Here’s how Maureen Corrigan, longtime book critic for Fresh Air, once neatly summed up Wilson’s ‘sweet-tart’ fiction: ‘He’ll start off with these goofy, almost sitcom-type contrived premises and from there create stories that knock you out with the force of their emotional truth.’ That description remains apt here. His newest novel features a literally found family of half-siblings, on a road trip to track down the deadbeat dad who fathered them all — and abandoned them each in turn.” —NPR.org

Unbelievably adorable sibling road trip . . . Real feeling and believable characters? Not problem. Kevin Wilson continues to do whimsy with as much heart as any writer ever has.”  —Boston Globe

Rich with heart, humor and insight into what makes a family.” —People

Wilson’s a master of creating offbeat relationships, and this story of family, mystery, and hope against all odds will surely rank among his best.” —Town & Country

Discussion Questions

1. Throughout the course of his life, Charles Hill embraced, then discarded distinct identities and families in ten-year intervals, never fully settling into one place or home. He left his mark on his children through passions that were once his, and that they eventually took on themselves: writing, farming, playing basketball player, filmmaking. Why do you think Charles’s children connected so strongly with his interests, even though he successively abandoned them?
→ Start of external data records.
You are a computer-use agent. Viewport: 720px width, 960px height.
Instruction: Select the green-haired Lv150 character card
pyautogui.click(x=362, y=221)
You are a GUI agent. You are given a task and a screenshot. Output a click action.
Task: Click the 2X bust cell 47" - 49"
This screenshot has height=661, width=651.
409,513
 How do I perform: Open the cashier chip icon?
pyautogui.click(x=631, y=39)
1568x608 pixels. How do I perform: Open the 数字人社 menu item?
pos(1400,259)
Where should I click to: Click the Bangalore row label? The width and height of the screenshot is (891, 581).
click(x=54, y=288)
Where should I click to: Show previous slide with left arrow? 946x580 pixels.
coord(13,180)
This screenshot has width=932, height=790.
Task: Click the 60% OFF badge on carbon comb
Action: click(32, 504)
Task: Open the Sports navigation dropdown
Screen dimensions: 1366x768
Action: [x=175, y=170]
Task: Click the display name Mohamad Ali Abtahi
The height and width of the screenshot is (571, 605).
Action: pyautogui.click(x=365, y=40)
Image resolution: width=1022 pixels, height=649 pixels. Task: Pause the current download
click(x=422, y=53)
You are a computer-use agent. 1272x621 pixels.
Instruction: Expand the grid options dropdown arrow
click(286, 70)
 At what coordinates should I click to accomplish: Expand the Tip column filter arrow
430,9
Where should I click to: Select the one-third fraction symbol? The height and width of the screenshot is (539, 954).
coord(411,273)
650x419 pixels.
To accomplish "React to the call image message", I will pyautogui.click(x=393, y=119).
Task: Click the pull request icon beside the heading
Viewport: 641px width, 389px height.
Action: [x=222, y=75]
2. Reuben Hill, the eldest sibling, is the driving force in bringing the half siblings together so they can finally meet—and then confront their father over the actions he took over the past decades. Initially they are cautiously curious about one another, but then they bond over the shared mystery that is their father. In contemporary times, more and more people are discovering via genetic testing that they have half siblings they were previously unaware of. If you learned about a previously unknown half sibling, would you want to try to meet them or not? Why or why not?

3. When they arrive at Tom’s home, Mad is worried about interrupting Tom’s young life, but notes, “Maybe it was okay. They would show him that he was less alone in the world. Ultimately, that had to be good. She tried to convince herself that a life needed these moments, where you felt the split of who you were and who you became. Without those moments, what was your life?” Do you agree? And do you think Tom benefits from meeting his siblings? Are there distinct moments in your own life where you have felt the split of who you were and who you became?

4. On the road trip, the siblings stop at a gas station, where Tom asks Mad to play slots for him—and she then wins four thousand dollars on his behalf. How does this moment shape the bond among the siblings? Have you ever done something out of character and then been surprisingly rewarded for it?

5. When finally confronting their father, all the siblings grapple with how to reconcile the man from their memories with the man who abandoned them with the man in front of them now. Did you agree with how each child ultimately handled that conflict? Were you expecting more grace—or more anger?